Anak-anak tidak boleh kehilangan golden age (usia emas) karena masa itu penentu baik-buruk kehidupan mereka kelak. Yadi (2017:23) berpendapat bahwa anak yang menerima perkataan buruk, kebanyakan mereka akan menjadi generasi yang kasar, begitu sebaliknya. Rumah merupakan tempat awal anak  akan menemukan kepribadian dan karakter, jika lingkungnan anak tidak mendukung bagaimana bisa membentuk kepribadian dan karakter yang baik? Bagaimana nasib bangsa ini akan generasi penerus?

Anak akan menjadi penerus bangsa yang baik jika ia mendapat kasih sayang dan perlakuan hidup yang baik juga, sebab anak akan berpikir untuk apa menjadi penerus bangsa yang baik jika dalam lingkup kecil  saja anak sulit mendapat perhatian bahkan anak menjadi korban dalam tindakan asusila.

Pemikiran anak akan maju dan berkembang jika ia mendapat asupan pendidikan dan karakter yang baik dalam rumahnya, sebaliknya anak yang mempunyai masa kecilnya kelam akan tindakan suatu yang dialami oleh dirinya akan berdampak dan berpengaruh pada anak besok tuanya. Banyak anak yang bosan dan trauma dengan  rumahnya, karena dalam rumah anak pernah ada kejadian yang membuat anak itu beranggapan rumah bagaikan neraka.

Rumah Bukan Nerakaku!
Banyaknya kasus pedofil yang terjadi marak terjadi menjadikan rumah bagaikan “neraka” bagi anak. Kekerasan pada anak yang marak terjadi juga menurunkan mental anak. Selain itu pengaruh perilaku orang tua yang menyimpang banyak menjadikan anak jauh dari kebenaran. Anak yang mencontoh perilaku orang tuanya misalkan seperti orang tua yang bertato, mabuk-mabukan, judi sampai narkoba dan anak tersebut akan menularkan pada teman yang lain. Bahkan anak mempraktikkan perbuatan yang dilakukan orang tuanya.

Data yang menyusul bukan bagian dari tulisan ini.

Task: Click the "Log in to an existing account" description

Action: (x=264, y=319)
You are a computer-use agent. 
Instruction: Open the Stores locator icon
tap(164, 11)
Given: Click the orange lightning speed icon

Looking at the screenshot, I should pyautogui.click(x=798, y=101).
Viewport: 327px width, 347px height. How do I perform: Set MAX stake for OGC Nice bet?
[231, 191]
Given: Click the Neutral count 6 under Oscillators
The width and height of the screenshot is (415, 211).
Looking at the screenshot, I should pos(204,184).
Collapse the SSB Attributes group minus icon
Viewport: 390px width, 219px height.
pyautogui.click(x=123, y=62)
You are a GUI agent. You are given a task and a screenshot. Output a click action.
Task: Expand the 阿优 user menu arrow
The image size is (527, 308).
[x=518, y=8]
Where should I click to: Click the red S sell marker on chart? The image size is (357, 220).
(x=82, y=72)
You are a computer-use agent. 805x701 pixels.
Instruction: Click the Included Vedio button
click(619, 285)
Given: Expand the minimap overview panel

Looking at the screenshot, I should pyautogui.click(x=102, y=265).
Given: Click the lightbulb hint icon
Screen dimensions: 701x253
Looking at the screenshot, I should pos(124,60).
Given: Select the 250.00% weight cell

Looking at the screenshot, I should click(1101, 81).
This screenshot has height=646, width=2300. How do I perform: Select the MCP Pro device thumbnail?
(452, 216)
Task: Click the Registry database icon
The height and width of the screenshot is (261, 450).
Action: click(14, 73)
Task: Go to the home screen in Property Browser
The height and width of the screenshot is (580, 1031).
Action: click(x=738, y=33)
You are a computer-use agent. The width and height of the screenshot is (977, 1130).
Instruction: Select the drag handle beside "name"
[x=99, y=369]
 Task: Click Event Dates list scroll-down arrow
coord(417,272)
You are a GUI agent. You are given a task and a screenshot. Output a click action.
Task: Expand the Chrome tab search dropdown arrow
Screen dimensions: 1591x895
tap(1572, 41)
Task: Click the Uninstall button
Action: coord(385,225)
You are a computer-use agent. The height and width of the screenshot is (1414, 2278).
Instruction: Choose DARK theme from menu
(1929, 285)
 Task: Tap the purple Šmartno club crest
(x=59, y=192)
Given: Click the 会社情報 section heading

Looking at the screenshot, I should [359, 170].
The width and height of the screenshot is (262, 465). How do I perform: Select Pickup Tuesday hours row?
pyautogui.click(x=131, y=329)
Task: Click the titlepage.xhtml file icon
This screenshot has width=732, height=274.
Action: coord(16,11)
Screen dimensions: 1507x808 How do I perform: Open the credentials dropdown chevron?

Pada suatu ketika penulis mengalami hal yang tidak sewajarnya dikatakan oleh anak didiknya. Tepatnya pada hari Kamis, di MI Najmul Huda Kemloko kelas III sewaktu pelajaran  Al-Quran Hadist saat membahas kandungan surah Az-Zalzalah tentang tanda-tanda kiamat setiap murid membacakan satu-satu anak itu giliran membacakanya tidak seperti biasanya anak itu tiba-tiba memberontak tentang apa yang ia bacakan yaitu tentang maraknya minuman keras dan wanita yang membuka aurat.

Bu.... bapak saya setiap hari minum minuman keras dan saya pun sering ditawari untuk meminumnya tetapi buktinya hari ini belum juga kiamat dan ibu saya juga pakaianya seksi-seksi tapi sampai hari ini juga belum kiamat semua itukan tanda kiamat “Serontak anak itu”. Kejadian tersebut menandakan setiap perbuatan orang tua akan membekas dalam diri anak dan menunjukkan rumah adalah pendidikan pertama yang diperoleh anak.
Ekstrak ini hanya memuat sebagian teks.